What you should do:
Continue the text below on DNA barcoding and the BOLD database from the point after its final line, "Why is this so useful?"

[Excerpted text — start]

About DNA barcoding and the BOLD database

How did we identify these spiders?

We used a technique called DNA barcoding to identify these spiders. Just like products in a grocery store can be differentiated with a universal product code, animals can be differentiated by a region in their mitochondrial DNA that varies at or about the species level. The “barcode” for animals is a short (less than 700 base pairs) region of the cytochrome c oxidase (CO1) gene, a gene that codes for proteins involved in cellular respiration.

Why is this so useful?

[Excerpted text — finish]
[Information supplied — start]

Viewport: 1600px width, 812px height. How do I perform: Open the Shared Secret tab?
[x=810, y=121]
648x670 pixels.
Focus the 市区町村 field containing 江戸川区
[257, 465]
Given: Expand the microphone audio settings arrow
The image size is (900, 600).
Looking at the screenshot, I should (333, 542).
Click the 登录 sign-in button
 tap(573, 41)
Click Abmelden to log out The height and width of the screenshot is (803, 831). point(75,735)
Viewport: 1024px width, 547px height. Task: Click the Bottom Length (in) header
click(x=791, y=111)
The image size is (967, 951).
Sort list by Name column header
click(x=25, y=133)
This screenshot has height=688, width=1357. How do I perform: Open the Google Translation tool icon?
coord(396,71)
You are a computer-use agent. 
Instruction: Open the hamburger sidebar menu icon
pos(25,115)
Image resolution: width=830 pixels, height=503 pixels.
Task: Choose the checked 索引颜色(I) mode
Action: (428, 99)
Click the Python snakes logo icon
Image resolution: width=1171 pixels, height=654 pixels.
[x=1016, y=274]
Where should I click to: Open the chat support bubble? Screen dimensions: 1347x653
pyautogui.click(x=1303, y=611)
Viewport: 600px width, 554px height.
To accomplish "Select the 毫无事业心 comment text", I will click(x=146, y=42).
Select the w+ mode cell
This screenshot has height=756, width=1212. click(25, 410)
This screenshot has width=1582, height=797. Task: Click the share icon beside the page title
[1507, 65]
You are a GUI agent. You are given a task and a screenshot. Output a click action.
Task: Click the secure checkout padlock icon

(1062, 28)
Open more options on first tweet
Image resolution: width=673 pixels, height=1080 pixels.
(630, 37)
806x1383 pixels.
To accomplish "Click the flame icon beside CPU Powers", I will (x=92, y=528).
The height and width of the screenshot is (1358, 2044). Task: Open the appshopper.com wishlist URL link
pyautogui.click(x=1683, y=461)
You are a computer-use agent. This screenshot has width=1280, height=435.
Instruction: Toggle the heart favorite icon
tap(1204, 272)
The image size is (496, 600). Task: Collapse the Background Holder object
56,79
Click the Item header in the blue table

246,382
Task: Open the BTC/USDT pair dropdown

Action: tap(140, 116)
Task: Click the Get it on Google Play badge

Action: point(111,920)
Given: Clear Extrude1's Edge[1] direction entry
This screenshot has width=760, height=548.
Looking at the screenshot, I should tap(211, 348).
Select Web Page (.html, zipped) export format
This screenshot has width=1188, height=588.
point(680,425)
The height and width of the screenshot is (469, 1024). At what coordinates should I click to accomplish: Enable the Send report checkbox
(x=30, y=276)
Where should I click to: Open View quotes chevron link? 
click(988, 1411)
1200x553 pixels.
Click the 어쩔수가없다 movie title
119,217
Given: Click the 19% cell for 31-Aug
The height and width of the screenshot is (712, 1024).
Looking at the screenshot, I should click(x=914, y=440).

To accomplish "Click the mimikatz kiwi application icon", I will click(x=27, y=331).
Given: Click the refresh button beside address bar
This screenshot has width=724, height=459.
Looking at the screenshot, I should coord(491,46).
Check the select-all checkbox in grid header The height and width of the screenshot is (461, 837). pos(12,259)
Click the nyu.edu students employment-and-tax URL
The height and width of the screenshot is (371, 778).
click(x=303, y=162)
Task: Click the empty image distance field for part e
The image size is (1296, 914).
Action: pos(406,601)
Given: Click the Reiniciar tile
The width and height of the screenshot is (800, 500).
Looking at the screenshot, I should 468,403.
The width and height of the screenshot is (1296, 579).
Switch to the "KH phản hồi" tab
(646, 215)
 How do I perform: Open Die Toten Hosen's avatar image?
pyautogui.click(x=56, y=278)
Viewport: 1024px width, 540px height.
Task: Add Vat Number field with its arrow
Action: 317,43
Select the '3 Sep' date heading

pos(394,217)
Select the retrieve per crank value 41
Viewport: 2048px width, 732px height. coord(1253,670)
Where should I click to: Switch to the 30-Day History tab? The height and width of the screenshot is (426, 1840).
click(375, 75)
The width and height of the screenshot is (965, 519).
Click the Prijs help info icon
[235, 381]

[Information supplied — finish]

Result for this exercise:
Animals are usually identified to species by their morphology. But doing this with little animals like spiders is difficult because the differences from one species to the next can be quite subtle, usually involving small differences in their genitalia. When they are juveniles, identifying a spider to species can be impossible because the genitalia are not yet developed. But with DNA barcoding, anyone in a modern biology lab can generate DNA barcode data, compare that data to a library of similar DNA sequences (BOLD), and match an unknown specimen to specimens that have already been identified. Some of our specimens do not have species names because there is no match in the database (we were the first ones to barcode that taxa) or there is a match but no expert has put a name on that group of specimens.

About the BOLD Identification Number (BIN)

Barcode Index Numbers (BINS) are DNA sequence clusters that closely approximate species.